实践一:Bucket
数据集:create_rating_table_b.sql(创建bucket)
create external table rating_table_b
(userId INT,
movieId STRING,
rating STRING
)
clustered by (userId) into 32 buckets;
创建userid movieid, rating三个字段
clustered by (userid) into 32buckets :按userid做32个分库,用userid除32取模,定位到reduce
创表:
hive -f create_rating_table_b.sql
查看数据表:
hive> show tables;
OK
movie_table
rating_table
rating_table_b
rating_table_p
Time taken: 0.042 seconds, Fetched: 4 row(s)
hive> desc rating_table_b;
OK
userid int
movieid string
rating string
Time taken: 0.133 seconds, Fetched: 3 row(s)
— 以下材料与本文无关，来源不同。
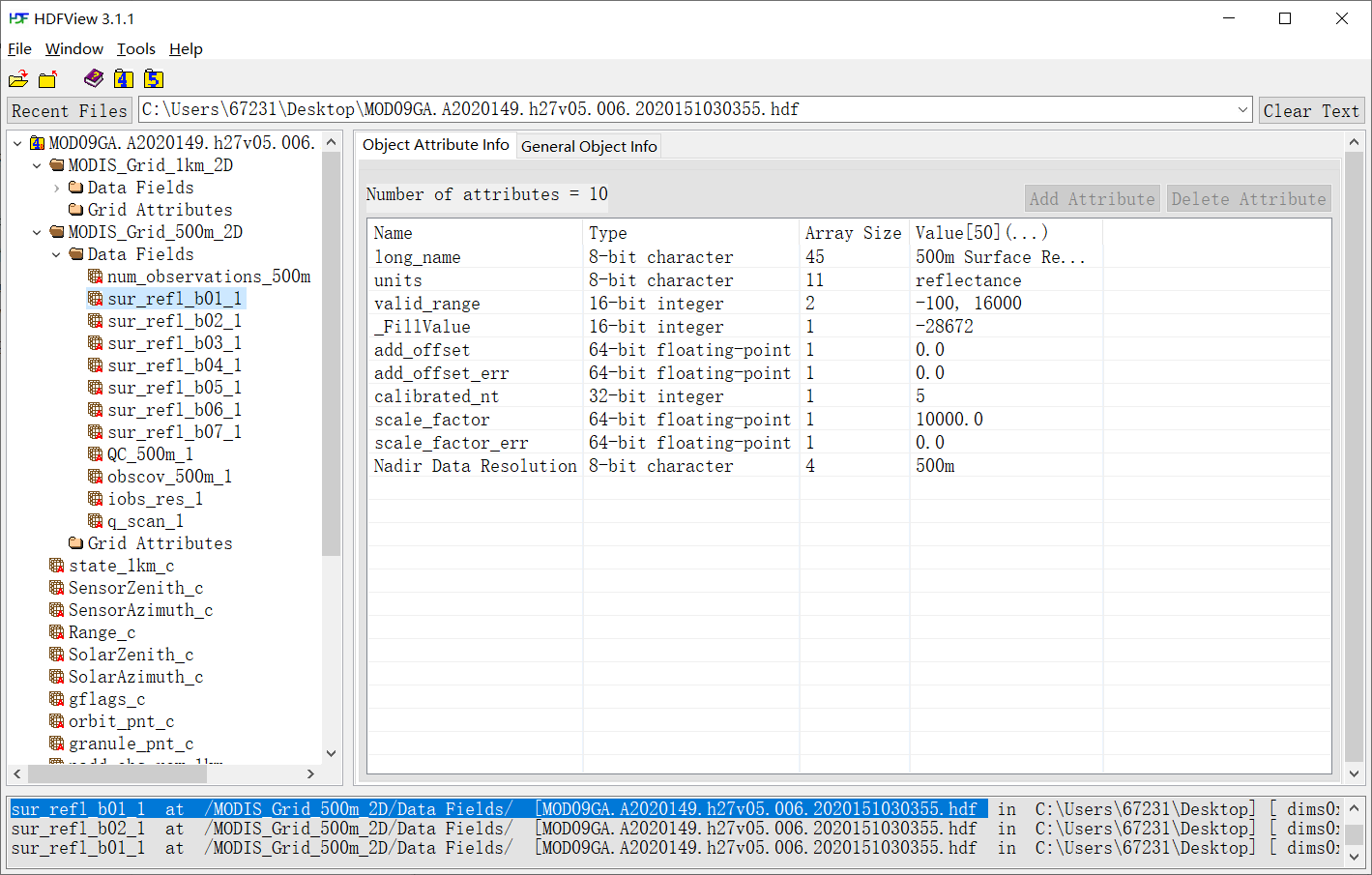Collapse the MOD09GA file root node

tap(17, 143)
hive> desc formatted rating_table_b;
OK
# col_name data_type comment
userid int
movieid string
rating string
# Detailed Table Information
Database: default
Owner: root
CreateTime: Sun May 26 15:29:30 CST 2019
LastAccessTime: UNKNOWN
Protect Mode: None
Retention: 0
Location: hdfs://master:9000/user/hive/warehouse/rating_table_b
Table Type: EXTERNAL_TABLE
Table Parameters:
EXTERNAL TRUE
transient_lastDdlTime 1558855770